8. Leopard seals can also be dangerous
Sadly, there is a flip side to Nicklen’s encounter. It can be a dangerous endeavor to study leopard seals, and in one case, they have been known to kill humans. In 2003, a marine biologist working with the British Antarctic Survey drowned after being dragged nearly 60 meters (200 feet) underwater by a leopard seal. It is unclear whether the leopard seal intended to kill the biologist, but the event is a sobering reminder that these animals should be treated with utmost caution.
9. They have a highly diverse diet
Antarctic krill comprise about 45% of the leopard seal’s diet. Leopard seal teeth are grooved in ways that allow them to filter krill out of the water. Their diets can vary, however, depending on their location and the availability of other prey. Unlike other members of the seal family, leopard seals also feed on other marine mammals. Most commonly, they may eat crabeater seals, Weddell seals, and Antarctic fur seals. Leopard seals might also hunt penguins, fish, and cephalopods.

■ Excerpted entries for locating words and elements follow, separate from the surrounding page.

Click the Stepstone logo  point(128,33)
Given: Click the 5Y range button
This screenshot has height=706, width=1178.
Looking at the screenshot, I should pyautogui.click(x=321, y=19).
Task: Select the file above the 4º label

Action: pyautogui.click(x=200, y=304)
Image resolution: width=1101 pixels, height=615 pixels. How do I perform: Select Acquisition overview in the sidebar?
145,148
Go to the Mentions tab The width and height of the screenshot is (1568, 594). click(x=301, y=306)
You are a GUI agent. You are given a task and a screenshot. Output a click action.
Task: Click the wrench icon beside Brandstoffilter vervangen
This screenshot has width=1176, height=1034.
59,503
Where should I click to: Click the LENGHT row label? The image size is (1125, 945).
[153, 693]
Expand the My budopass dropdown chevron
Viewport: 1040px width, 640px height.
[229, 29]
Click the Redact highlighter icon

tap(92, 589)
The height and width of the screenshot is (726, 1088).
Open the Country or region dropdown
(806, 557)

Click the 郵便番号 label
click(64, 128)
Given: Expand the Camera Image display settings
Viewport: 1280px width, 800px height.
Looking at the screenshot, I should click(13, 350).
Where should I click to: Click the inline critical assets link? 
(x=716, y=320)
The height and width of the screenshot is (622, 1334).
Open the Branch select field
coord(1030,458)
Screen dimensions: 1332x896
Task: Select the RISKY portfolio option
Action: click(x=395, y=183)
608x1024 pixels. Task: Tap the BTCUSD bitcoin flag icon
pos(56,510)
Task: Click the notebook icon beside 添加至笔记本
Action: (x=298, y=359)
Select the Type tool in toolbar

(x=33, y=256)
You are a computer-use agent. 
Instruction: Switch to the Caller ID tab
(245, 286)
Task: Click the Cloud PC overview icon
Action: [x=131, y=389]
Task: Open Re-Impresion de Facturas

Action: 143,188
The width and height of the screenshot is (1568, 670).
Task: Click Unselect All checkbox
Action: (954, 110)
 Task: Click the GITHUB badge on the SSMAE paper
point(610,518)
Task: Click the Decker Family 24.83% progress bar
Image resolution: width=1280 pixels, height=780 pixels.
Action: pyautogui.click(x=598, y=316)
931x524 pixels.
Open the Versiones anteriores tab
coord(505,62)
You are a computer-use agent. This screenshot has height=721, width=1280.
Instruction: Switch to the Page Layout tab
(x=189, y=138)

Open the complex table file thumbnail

10. Leopard seals sometimes play with their food
When a leopard seal has eaten but still wants to play, they may seek out penguins or young seals. As the penguin or seal swims to shore, the leopard seal will cut them off and chase them back into the water. They may do this over and over again until the penguin successfully makes it to shore or succumbs to exhaustion.
There doesn’t seem to be any point to this game, especially since the seals are expending great amounts of energy and may not even eat the animal, but scientists have speculated that this is distinctly for sport or for younger seals to sharpen their hunting skills.
See the leopard seal (and Antarctica) for yourself
If you’re lucky enough to take an Antarctica cruise, make sure to keep your eyes on the ice floes. When leopard seals are not searching for food or sport, they often haul out on these ice floes to rest. Their distinctive features and unmistakable grin make them easy to identify, and they are a genuine highlight on any Antarctic adventure.